= Arthur Herbert Cocks =

Arthur Herbert Cocks, CB (18 April 1819 – 29 August 1881) was a British administrator in India and a member of the Bengal Civil Service.

Born on 18 April 1819, Cocks was the third son of Colonel the Hon. Philip James Cocks, MP, who was second son of Sir Charles Somers-Cocks, created first Lord Somers of the second creation, and half brother of the first Earl Somers by Frances, daughter of Arthur Herbert of Brusterfield, County Kerry. He received a nomination to the Indian civil service, and after finishing his education at Haileybury College he went to Bengal in 1837.

He soon became very popular and gave marked signs of ability, and was one of the young Bengal civilians sent to Sir Charles Napier when, after the conquest of Scinde, he asked for administrators. He gave great satisfaction to Napier, and on the outbreak of the second Sikh war in 1848 he was attached to Lord Gough's headquarters as political officer. In this capacity he showed great courage and coolness in the battle of Chillianwallah, the affair of Ramnuggur, and the battle of Goojerat, and during the latter battle he rode away from the staff and engaged in a hand-to-hand fight with a Sikh sowar, who was threatening to attack the commander-in-chief and his escort, and was wounded. Lord Gough was so pleased with this gallant action that he presented Cocks with the sword he was wearing, and for his services throughout the campaign he received the Punjab war medal. Immediately after the peace Cocks was attached to the famous Punjab commission. He was one of the most distinguished of this band of famous men, and a friend of Sir Robert Montgomery, Sir Herbert Edwardes, John Nicholson, and others, though his early retirement caused him to be less known.

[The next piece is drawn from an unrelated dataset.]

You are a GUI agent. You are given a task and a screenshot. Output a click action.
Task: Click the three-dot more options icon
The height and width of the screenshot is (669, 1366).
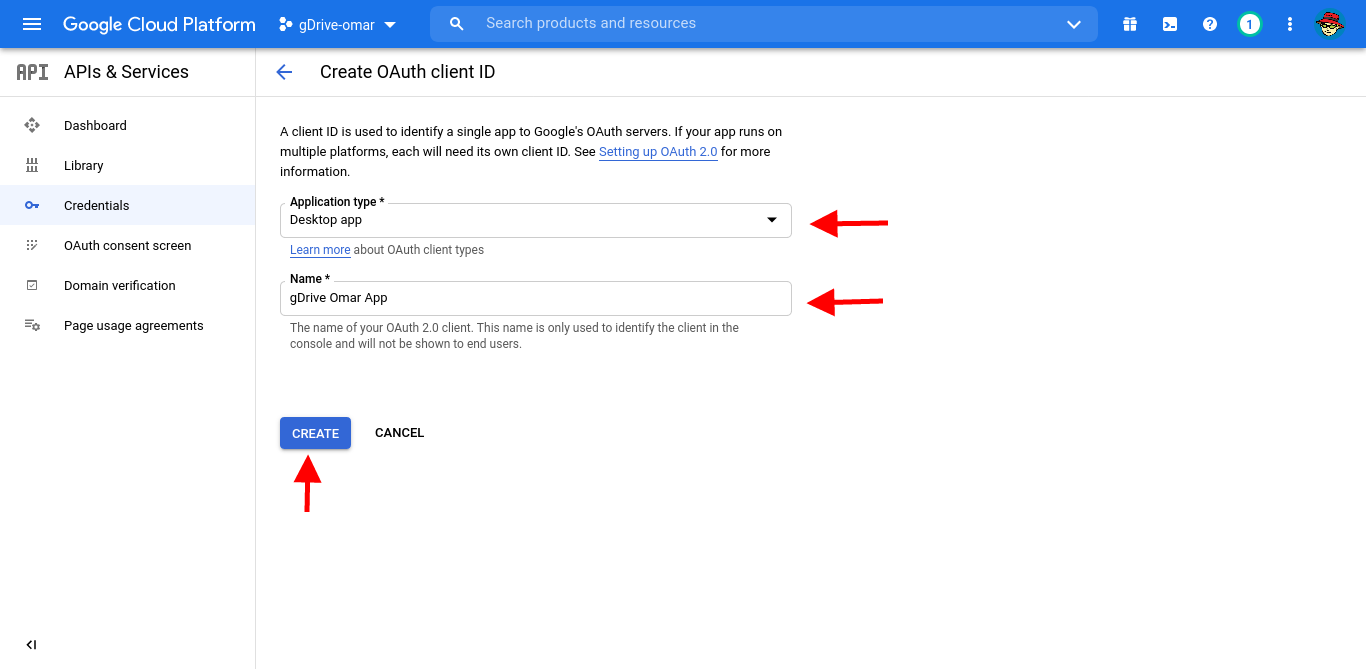[1289, 23]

On 15 April 1847 he married Anna Marian Jessie, daughter of Lieutenant-General John Eckford, C.B. In 1860 he was made a C.B., and in 1863 he resigned the Bengal civil service and returned to England. During the mutiny his district had fortunately been undisturbed, so he did not gain so much credit as some of his colleagues; but his talent for administration, with the extraordinary affection he won from the natives, would have secured his promotion to high office if he had cared for it.

On his retirement he settled down into a country squire; he became a J.P. for Worcestershire, and served as a captain in the Worcestershire Militia from 1865 to 1872. He died at his house in Ashburn Place, London, on 29 Aug. 1881. He left three sons, of whom the eldest is (1887) heir-presumptive to the barony of Somers.